“Remember, we are ladies before we are athletes,” said Megaera Regan’s basketball and volleyball coach Barbara Hoffman before each game for Manhasset High School, teaching Regan that it wasn’t just about the game, but about learning sportsmanship and manners.
Hoffman, along with Regan’s softball coach Fritz Mueller, who was the inspiration for the coach in the late 1970s television drama The White Shadow, inspired Regan to become a physical education teacher. Today, after starting out in the Port Washington School District in 1990 at Guggenheim with a few years at Daly, Regan teaches physical education at Manorhaven Elementary School, educating students about how physical activity is not only good for one’s physical health, but their mental health as well.
“I did my student teaching at the high school level and it was fantastic, but when I was hired it was only for elementary. Once I started, there was no turning back. I love working with younger kids, watching them grow and develop from babies to kids who go into middle school. And they’re so excited to come to me. I don’t have to work too hard to motivate them because they really want to be there.”
Throughout her years in Port, Regan cited two of her biggest achievements as being named Nassau Zone of New York State Association for Health, Physical Education, Recreation and Dance (AHPERD) elementary physical education teacher of the year in the spring of 2018 and being awarded New York State AHPERD elementary physical education teacher of the year in 2018.
“It was very exciting and mind boggling because New York State is pretty big,” says Regan.
“Ms. Regan is a beloved member of our school community,” says Dr. Kathleen Mooney, superintendent of the Port Washington Union Free School District. “Ms. Regan has implemented several new initiatives that have enhanced our physical education programs and have inspired our students. We congratulate her for receiving such a prestigious and well-deserved recognition.”

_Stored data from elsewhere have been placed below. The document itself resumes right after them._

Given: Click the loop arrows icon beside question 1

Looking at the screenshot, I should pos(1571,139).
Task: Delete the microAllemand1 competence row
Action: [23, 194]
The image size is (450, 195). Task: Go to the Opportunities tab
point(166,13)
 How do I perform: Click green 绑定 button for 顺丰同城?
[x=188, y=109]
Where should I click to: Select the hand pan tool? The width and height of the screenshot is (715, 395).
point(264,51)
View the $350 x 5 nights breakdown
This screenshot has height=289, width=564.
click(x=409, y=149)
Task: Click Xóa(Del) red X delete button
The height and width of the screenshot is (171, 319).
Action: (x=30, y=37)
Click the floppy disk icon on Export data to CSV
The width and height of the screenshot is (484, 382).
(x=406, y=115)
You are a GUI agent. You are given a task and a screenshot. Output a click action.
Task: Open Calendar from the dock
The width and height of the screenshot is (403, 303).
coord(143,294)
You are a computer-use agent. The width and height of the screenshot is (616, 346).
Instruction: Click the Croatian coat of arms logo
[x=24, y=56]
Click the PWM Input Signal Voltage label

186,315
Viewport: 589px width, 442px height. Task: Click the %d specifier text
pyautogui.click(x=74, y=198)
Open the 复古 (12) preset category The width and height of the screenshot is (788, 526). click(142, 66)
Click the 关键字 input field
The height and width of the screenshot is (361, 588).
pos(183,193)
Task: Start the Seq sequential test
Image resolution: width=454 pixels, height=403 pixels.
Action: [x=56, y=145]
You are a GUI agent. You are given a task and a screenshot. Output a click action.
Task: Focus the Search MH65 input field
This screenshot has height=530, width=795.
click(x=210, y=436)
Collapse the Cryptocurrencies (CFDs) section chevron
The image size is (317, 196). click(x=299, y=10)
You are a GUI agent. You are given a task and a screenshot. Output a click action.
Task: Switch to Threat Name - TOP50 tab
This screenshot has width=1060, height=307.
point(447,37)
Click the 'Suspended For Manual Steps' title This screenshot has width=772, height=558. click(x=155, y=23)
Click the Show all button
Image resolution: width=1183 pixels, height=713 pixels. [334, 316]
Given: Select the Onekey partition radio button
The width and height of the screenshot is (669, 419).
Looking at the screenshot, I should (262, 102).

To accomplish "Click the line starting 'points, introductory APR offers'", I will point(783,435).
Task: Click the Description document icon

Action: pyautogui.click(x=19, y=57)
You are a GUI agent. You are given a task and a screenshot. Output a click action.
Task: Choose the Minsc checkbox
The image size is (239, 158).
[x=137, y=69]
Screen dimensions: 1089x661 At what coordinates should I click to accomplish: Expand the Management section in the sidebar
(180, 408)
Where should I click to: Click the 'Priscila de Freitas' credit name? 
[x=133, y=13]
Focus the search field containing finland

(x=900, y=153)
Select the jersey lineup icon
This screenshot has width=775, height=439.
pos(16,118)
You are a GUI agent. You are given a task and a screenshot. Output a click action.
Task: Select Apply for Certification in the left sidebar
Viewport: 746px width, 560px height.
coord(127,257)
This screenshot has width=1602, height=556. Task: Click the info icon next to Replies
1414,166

While she holds those two achievements in high esteem, her other achievements and the school district’s are one and the same. Regan explained another of her significant accomplishments was Manorhaven’s two-time win of the Fit Active “Let’s Move” Active Schools Award, a sub-initiative of Michelle Obama’s Let’s Move! campaign.
Three years ago, Action Based Learning consultant John Rutigliano was looking for a model school to begin training in the area and came across Port Washington. Soon after, he contacted Regan, and the Port Washington School District and Action Based Learning, kinesthetic learning strategies like physical movement to improve learning, started a partnership that began in Manorhaven and spread district-wide.
“Ms. Regan is an inspiring educator, role model and colleague,” says Bonni Cohen, Manorhaven Elementary School principal. “Her leadership, creativity and dedication to our students’ well being has set the bar for physical education. She strives to continuously enhance our students’ educational experience and we are incredibly proud to have her as a part of the Manorhaven family.”
Regan explained that the students fully grasp that physical activity will not only get them in shape physically, but will help them inside the classroom as well.
“I think it’s a really good hook for them,” says Regan. “They make this connection and you can see a lightbulb go off. Making those connections and getting it is empowering for them.”
Watching that light bulb inside students’ heads go off is also one of the best parts about being a teacher, Regan said. She further explained that Manorhaven has a circus unit, where kids learn skills like juggling, plate spinning, unicycles and walking on stilts. Regan usually starts the unit at the end of the year and said she can’t wait to watch the fifth-graders, who are ready to finish elementary school and move onto middle school, explore the unit.
“Once they start doing circus activities, they go right back to being little kids and get really excited about mastering a skill and displaying sportsmanship,” says Regan.
For Regan, none of her achievements or the initiatives started within Manorhaven and the district would have been possible without the support of the Port Washington School District, she explained.
“The community is fantastic because it’s a mix of everybody,” says Regan. “We’ve got people from all parts of the world. I love the diversity. As far as the district itself goes, I know teachers who have taught in the other cities and they have to use specific resources and teach a certain way. That’s not how it is in Port. We are given the freedom to teach the way we feel the students get the message and the way research shows. That’s special. It’s a great district to be working in.”